Read through the lines below for the string "agent" and copy each one that has it.

[Saved entries]
-- -- --

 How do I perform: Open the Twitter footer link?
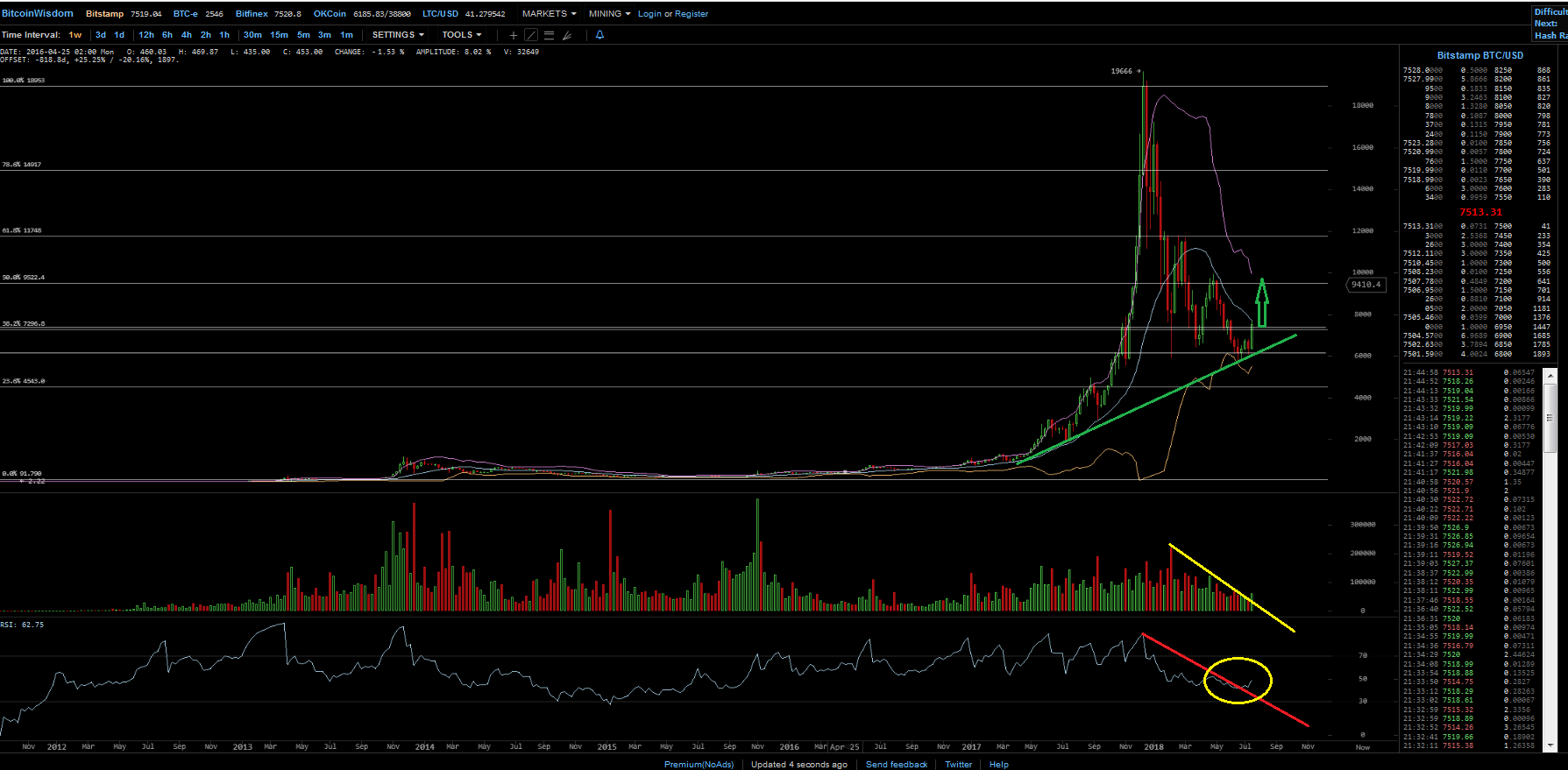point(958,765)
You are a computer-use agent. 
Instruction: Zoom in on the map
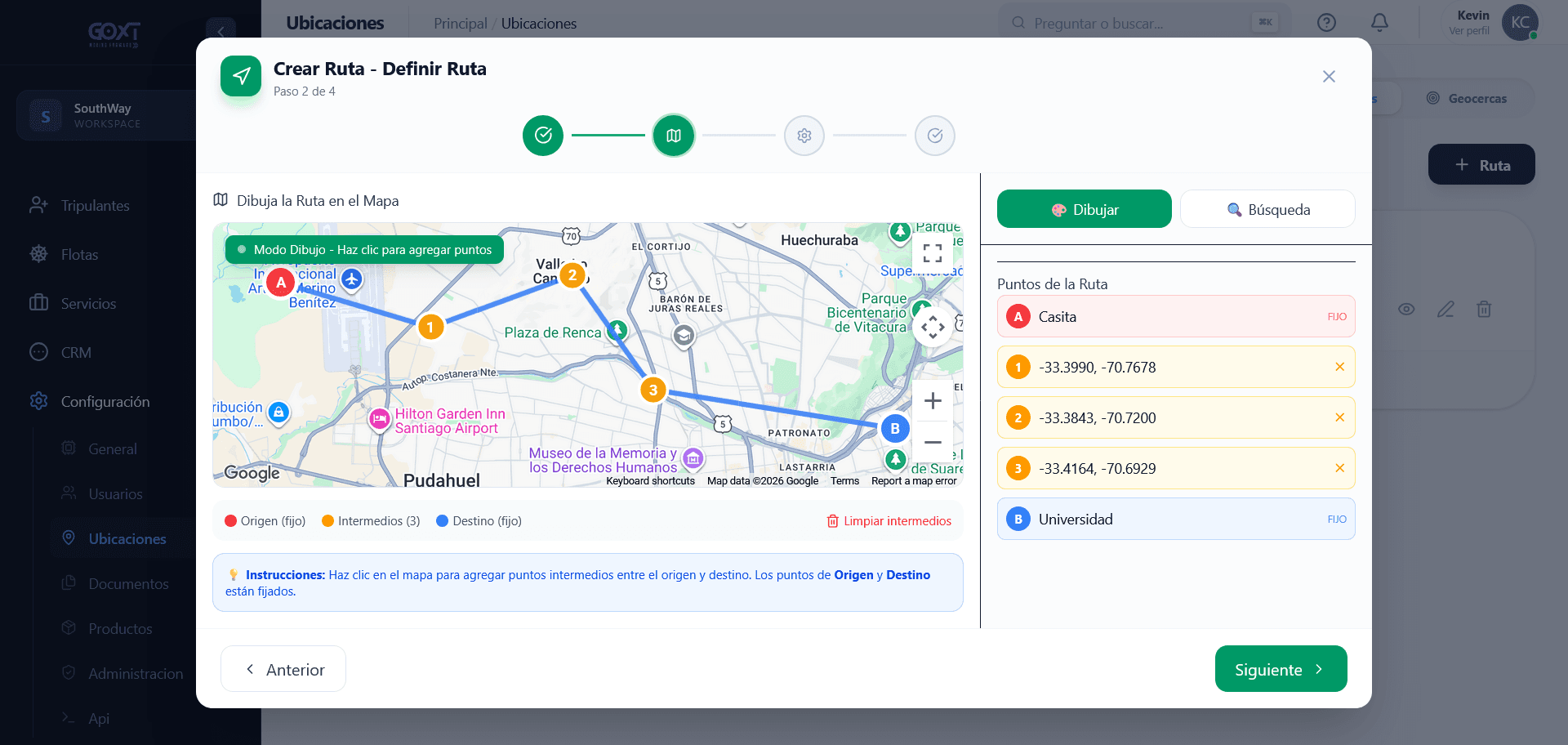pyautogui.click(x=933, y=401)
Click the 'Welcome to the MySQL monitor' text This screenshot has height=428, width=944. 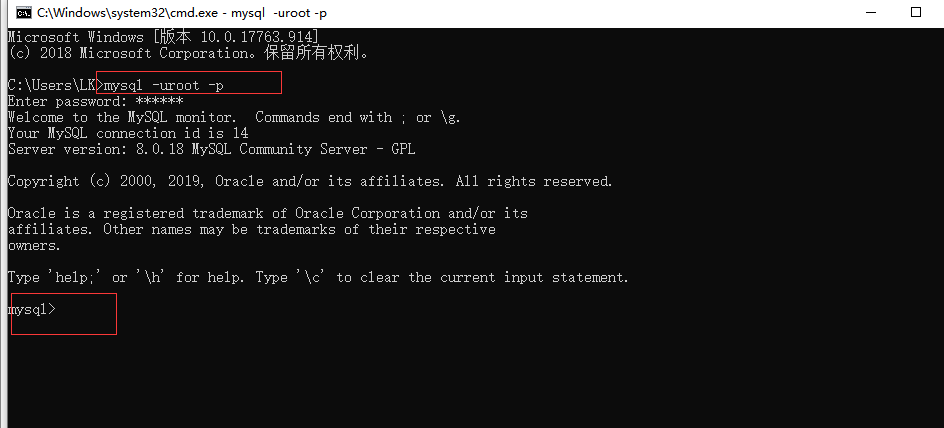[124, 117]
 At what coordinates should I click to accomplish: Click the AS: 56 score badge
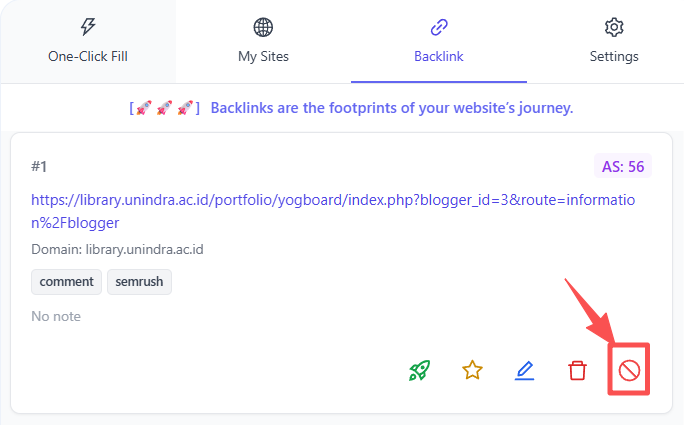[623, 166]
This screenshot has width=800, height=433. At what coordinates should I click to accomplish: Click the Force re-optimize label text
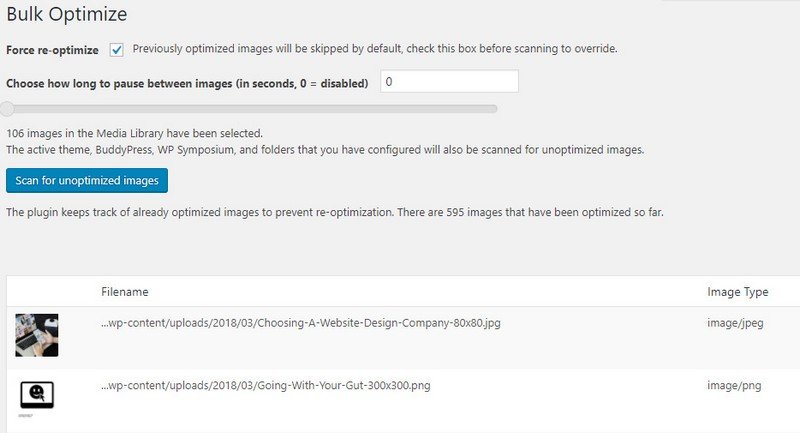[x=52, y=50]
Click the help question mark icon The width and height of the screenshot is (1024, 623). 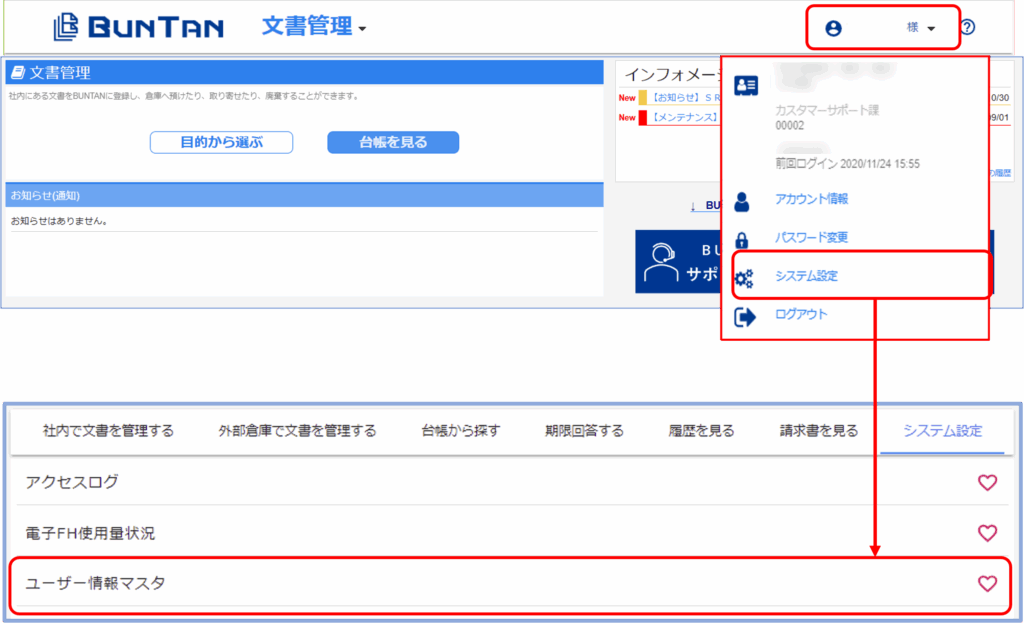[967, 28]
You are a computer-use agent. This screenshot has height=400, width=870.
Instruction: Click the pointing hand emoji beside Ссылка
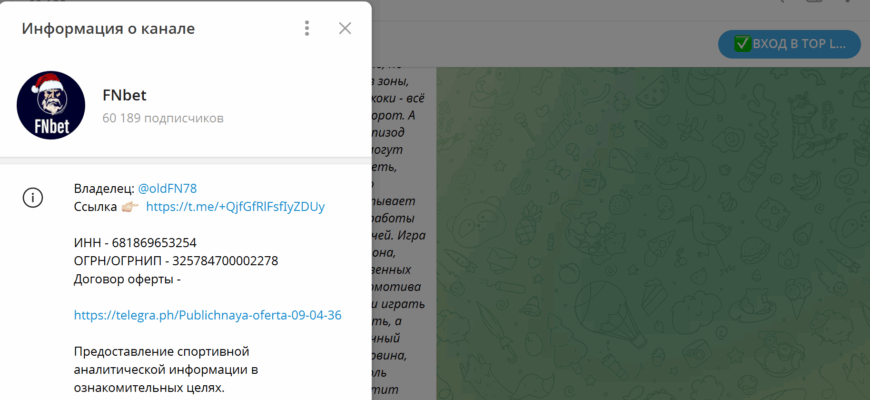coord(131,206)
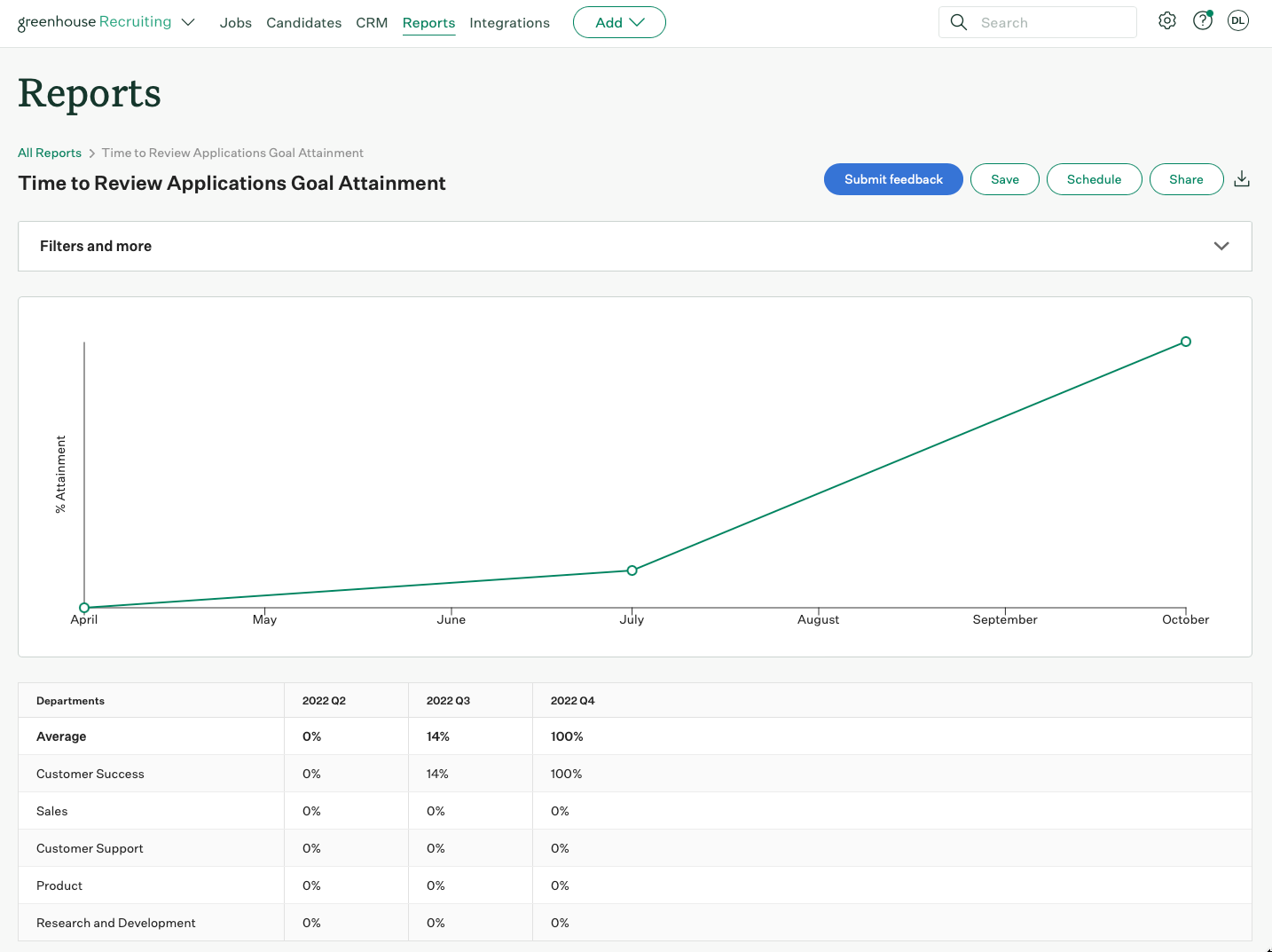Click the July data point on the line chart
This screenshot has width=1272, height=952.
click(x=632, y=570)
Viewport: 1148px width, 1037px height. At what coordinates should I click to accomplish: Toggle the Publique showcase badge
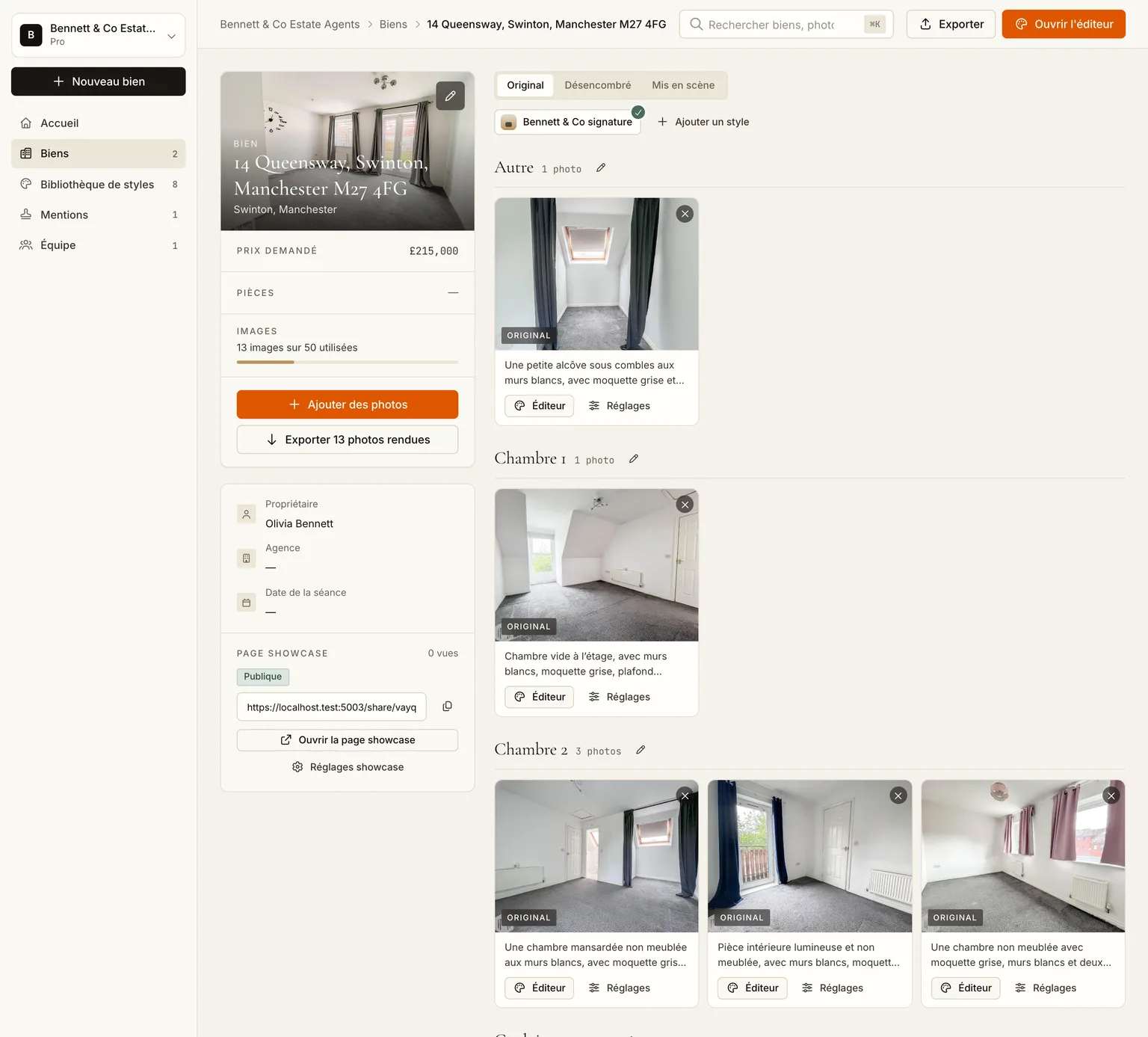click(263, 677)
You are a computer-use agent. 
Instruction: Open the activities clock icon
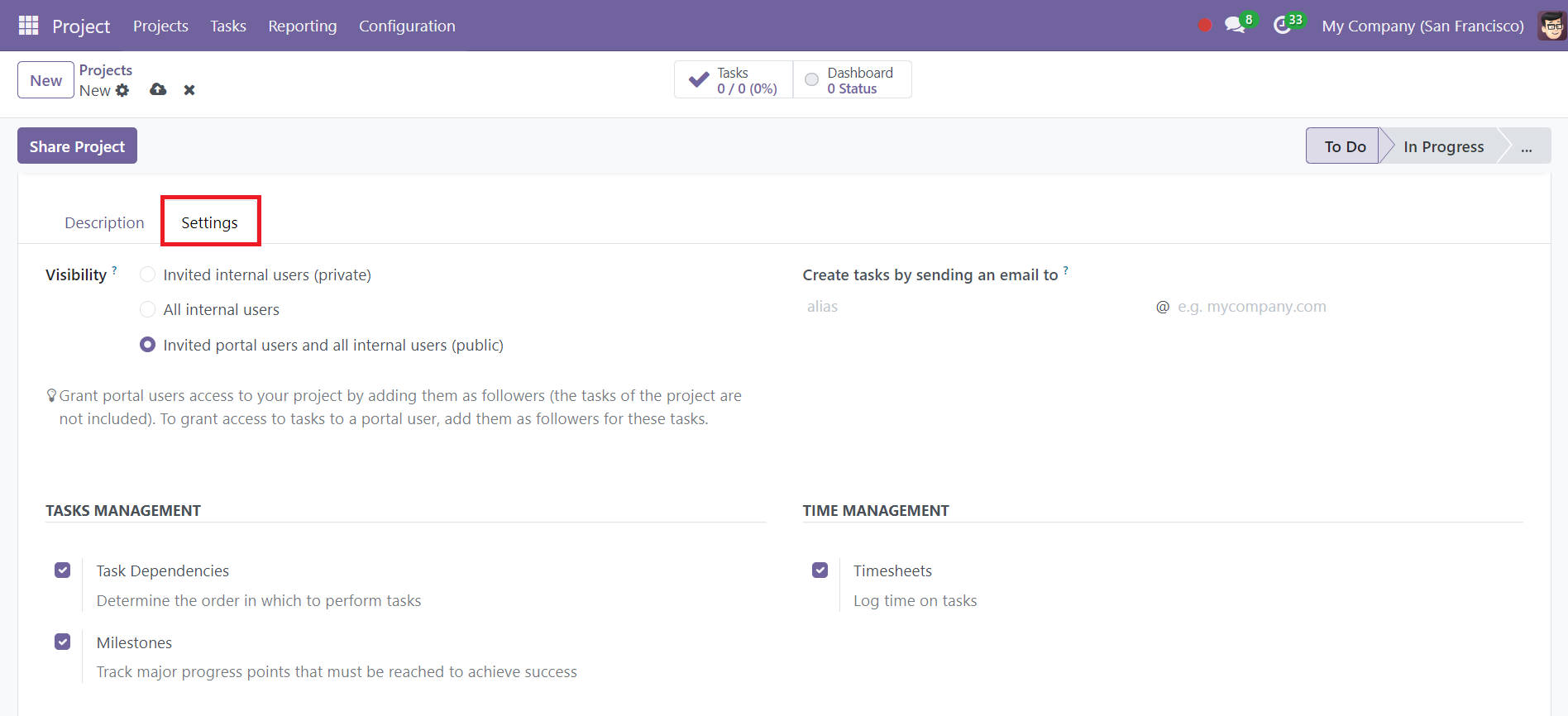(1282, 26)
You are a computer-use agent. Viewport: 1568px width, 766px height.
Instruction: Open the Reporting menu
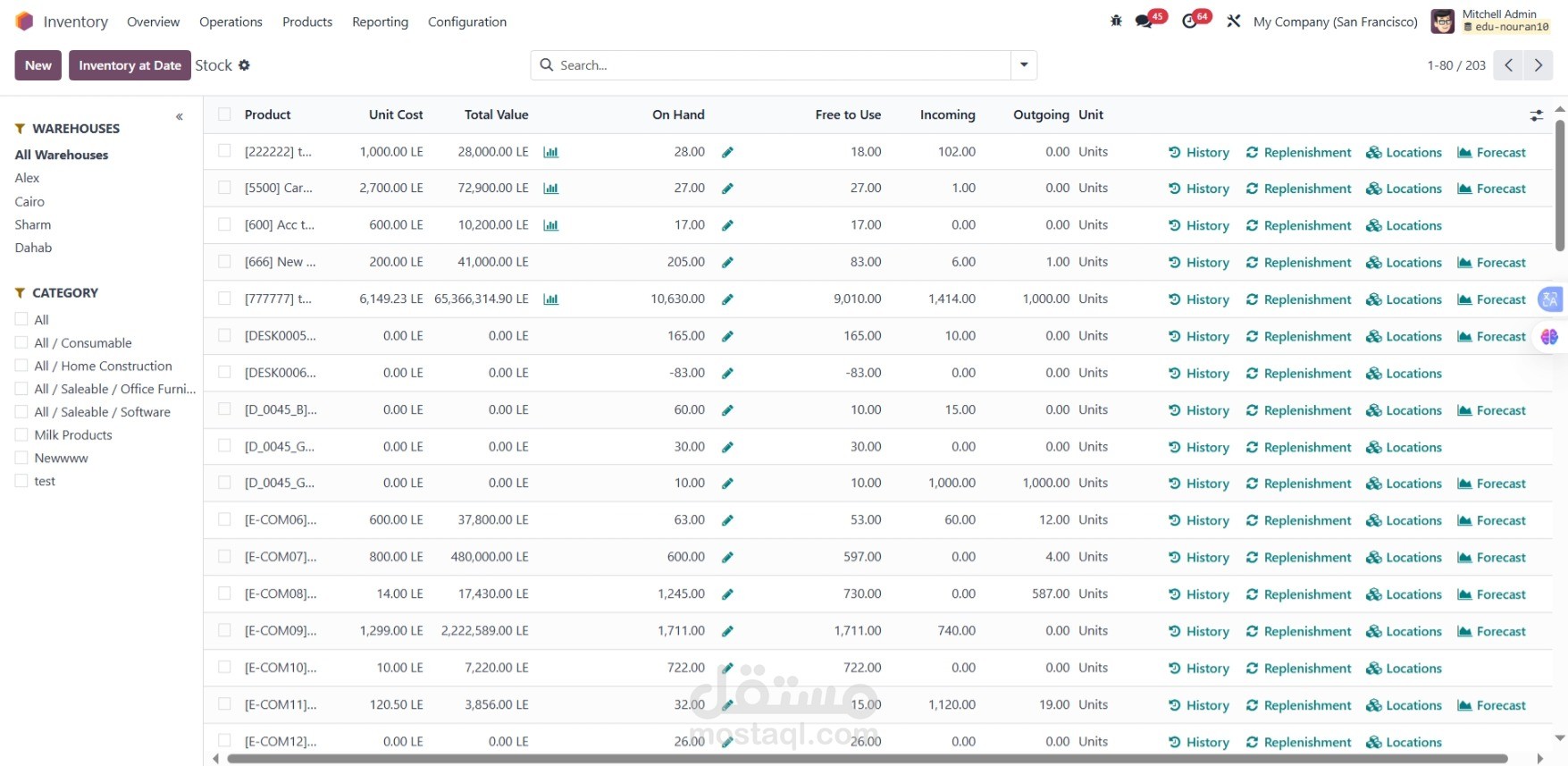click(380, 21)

-- -- --

• YOUR RESPONSE
You are a computer-use agent. 
You are a computer-use agent. This screenshot has height=400, width=870.
You are a computer-use agent. 
You are a computer-use agent. Viewport: 1568px width, 766px height.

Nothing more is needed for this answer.